Brünner behandelt dankenswerterweise auch das Problem der international breit diskutierten „Depos-

sedierung“ des Parlaments. Er schneidet damit eine Grundfrage der Herrschaftsausübung an, nämlich die Legitimität. „Besitzt im System repräsentativer Demokratie das Parlament als das unmittelbar demokratisch legitimierte Organ keine substantielle, zentrale Position im Prozeß der Herrschaftsausübung und Regierung des Staates, dann wird das System auf lange Sicht nicht aufrechterhalten werden können.“

Brünners Analyse kommt besondere Bedeutung zu, als er allgemeine Aussagen über die Beziehung Parlament-Regierung (Verwaltung) macht und so einiges nachholt, was andere versäumt haben. Dabei wird noch zu klären sein, inwieweit aktive Reformpolitik mit den bestehenden Institutionen ohne „Depossedierung“ des Parlaments überhaupt möglich ist.
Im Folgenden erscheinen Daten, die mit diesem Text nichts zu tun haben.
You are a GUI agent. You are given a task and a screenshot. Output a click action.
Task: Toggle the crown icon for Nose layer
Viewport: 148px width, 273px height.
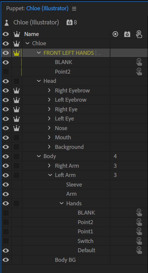(16, 128)
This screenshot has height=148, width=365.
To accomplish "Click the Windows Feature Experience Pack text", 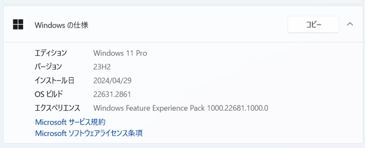I will point(149,108).
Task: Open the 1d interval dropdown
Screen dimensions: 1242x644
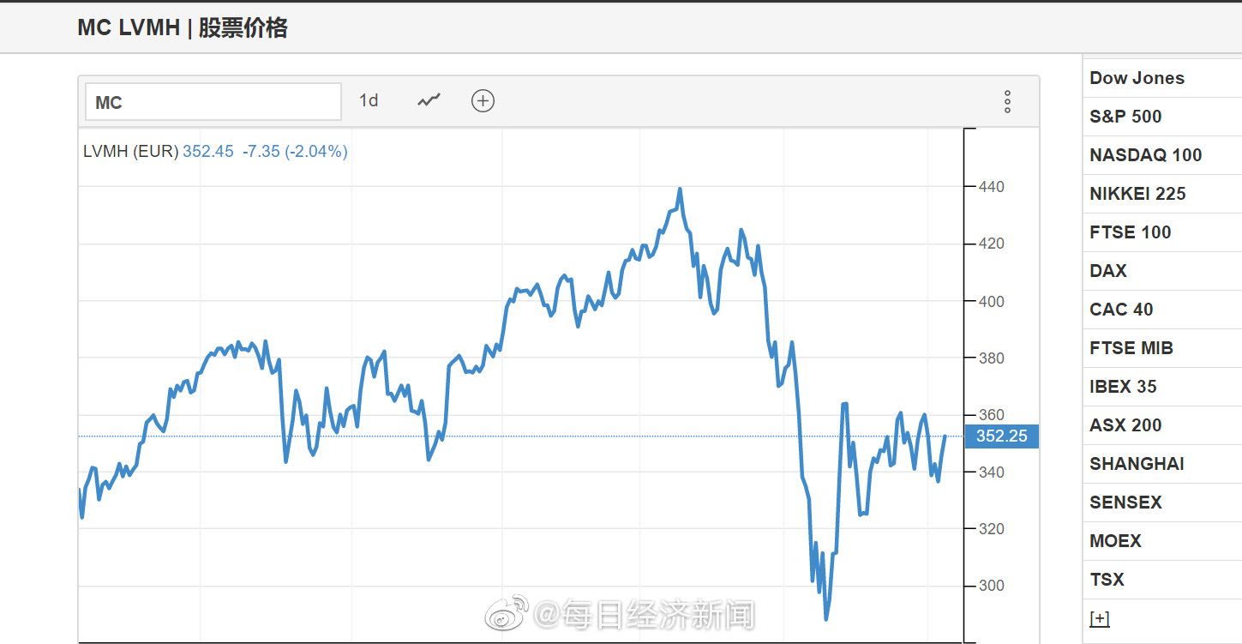Action: point(369,101)
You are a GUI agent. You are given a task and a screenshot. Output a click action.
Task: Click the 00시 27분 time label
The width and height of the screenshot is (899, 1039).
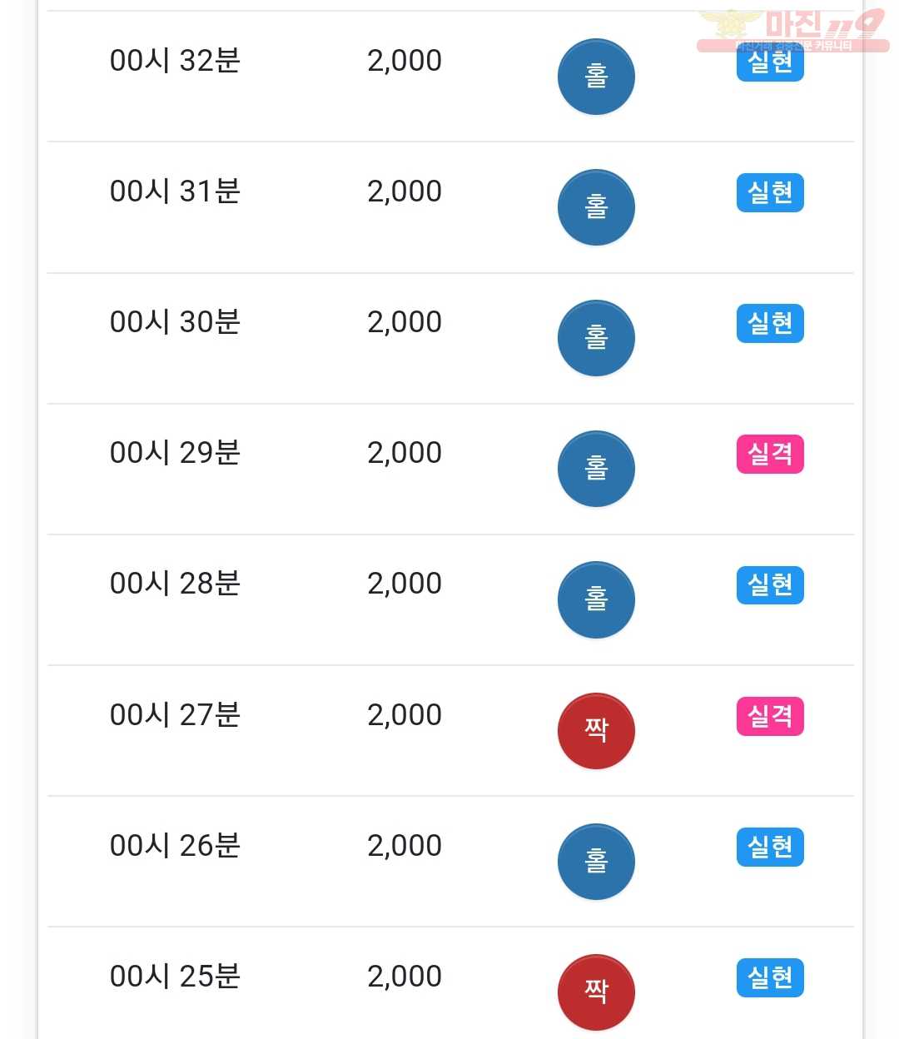click(175, 715)
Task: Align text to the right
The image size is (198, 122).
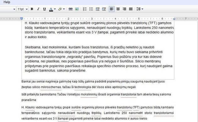Action: (124, 9)
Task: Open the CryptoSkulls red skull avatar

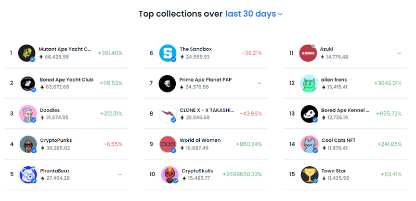Action: 170,175
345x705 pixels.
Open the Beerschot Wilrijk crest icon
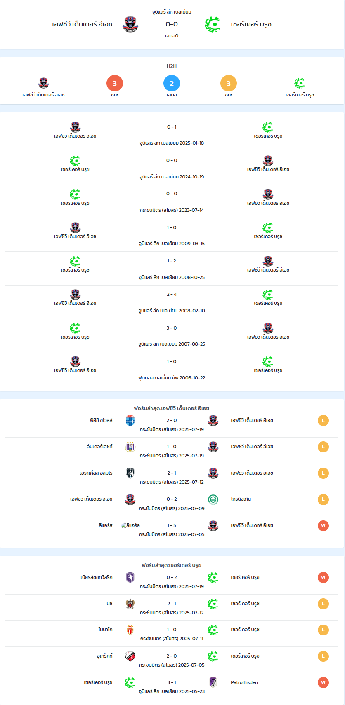coord(130,577)
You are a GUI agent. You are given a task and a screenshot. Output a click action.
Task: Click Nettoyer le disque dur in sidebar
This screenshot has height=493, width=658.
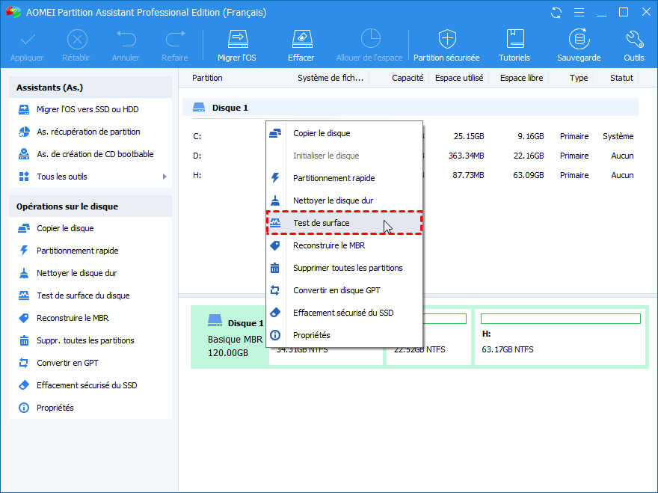77,273
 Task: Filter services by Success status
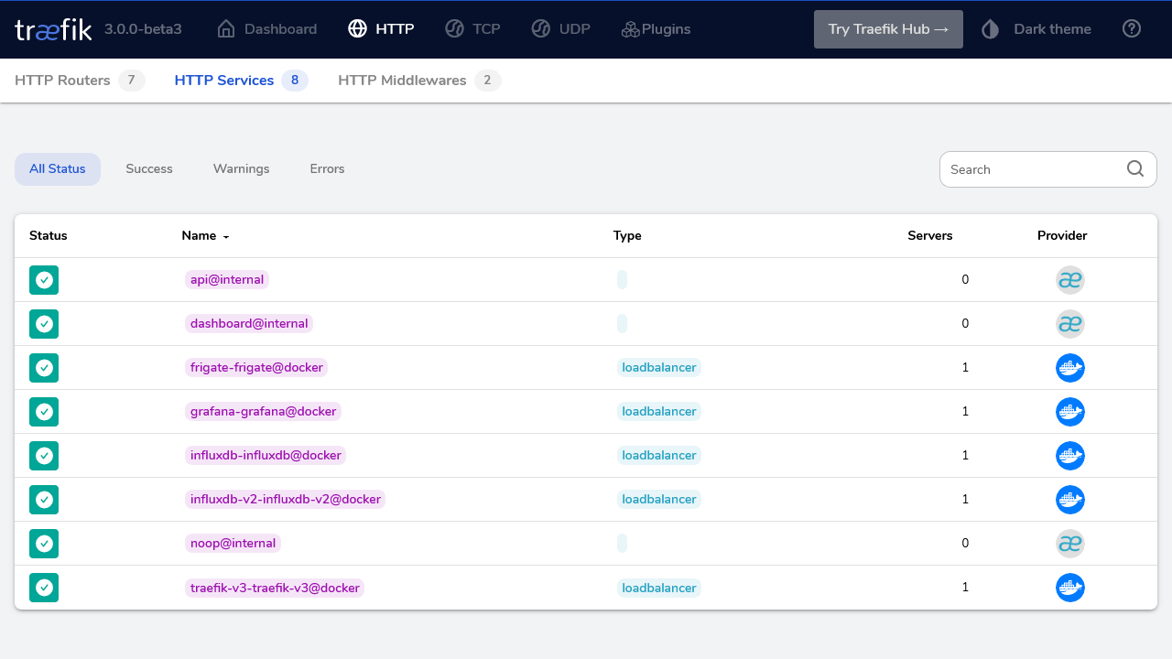click(149, 169)
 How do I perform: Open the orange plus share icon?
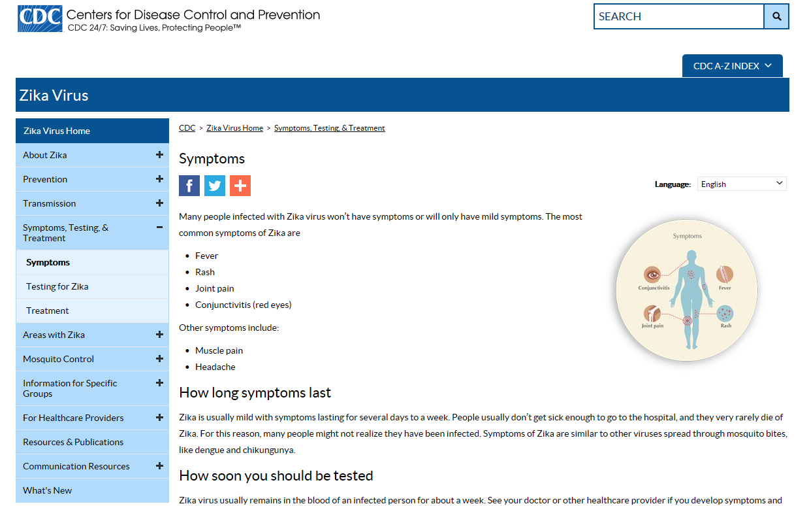240,186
Das Parlament dürfte durch eine Verbesserung der Zusammenarbeit von Exekutive und Legislative’im Zusammenhang mit der Regierungs fähigkeit unseres Gemeinwesens mehr Aufwertung erfahren als durch eine Verstärkung der Gewaltenteilung. Durch die Verbesserung der Zusammenarbeit wird das Parlament mehr zum Regierungsorgan, da es mehr am Planen und Koordinieren teilnimmt.

Brünner gelingt es vorzüglich, komplexe Probleme zu klären. Konkrete Fragestellungen nimmt er zum Anlaß, zu allgemeinen Fragen Stellung zu nehmen. Sein Buch ist allen zu empfehlen, die sich mit Planung und Parlamentarismus beschäftigen. Es ist zu hoffen, daß es die Diskussion über die Planung im parlamentarischen Regierungssystem beeinflußt.

POLITISCHE PLANUNG IM PARLAMENTARISCHEN REGIERUNGSSYSTEM - FORSCHUNGEN AUS STAAT UND RECHT. Von Christian Brünner. Springer Verlag, Wien-New York 1978, 395 Seiten, öS 960,-.

Manfried Welan ist Rektor der Universität für Bodenkultur in Wien und derzeit Vorsitzender der österreichischen Rektorenkonferenz.